*Exercise description*
Would you please copy every line below that includes the string "Trade"?

*Dataset excerpts*
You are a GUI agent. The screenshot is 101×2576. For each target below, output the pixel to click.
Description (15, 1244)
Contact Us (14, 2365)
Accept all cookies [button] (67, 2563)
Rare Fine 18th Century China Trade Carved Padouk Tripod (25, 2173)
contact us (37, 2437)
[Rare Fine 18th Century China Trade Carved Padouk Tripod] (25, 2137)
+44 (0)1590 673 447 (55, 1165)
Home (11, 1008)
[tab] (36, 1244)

*Task answer*
Rare Fine 18th Century China Trade Carved Padouk Tripod (25, 2173)
[Rare Fine 18th Century China Trade Carved Padouk Tripod] (25, 2137)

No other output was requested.